> [WORK REQUEST]: Return the full listing, so that each line matches the original exactly.

> [INFORMATION PROVIDED]:

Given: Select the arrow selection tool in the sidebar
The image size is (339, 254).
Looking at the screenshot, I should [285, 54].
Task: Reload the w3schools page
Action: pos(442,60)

> [EXERCISE RESPONSE]:
Given: Select the arrow selection tool in the sidebar
The image size is (339, 254).
Looking at the screenshot, I should [285, 54].
Task: Reload the w3schools page
Action: pos(442,60)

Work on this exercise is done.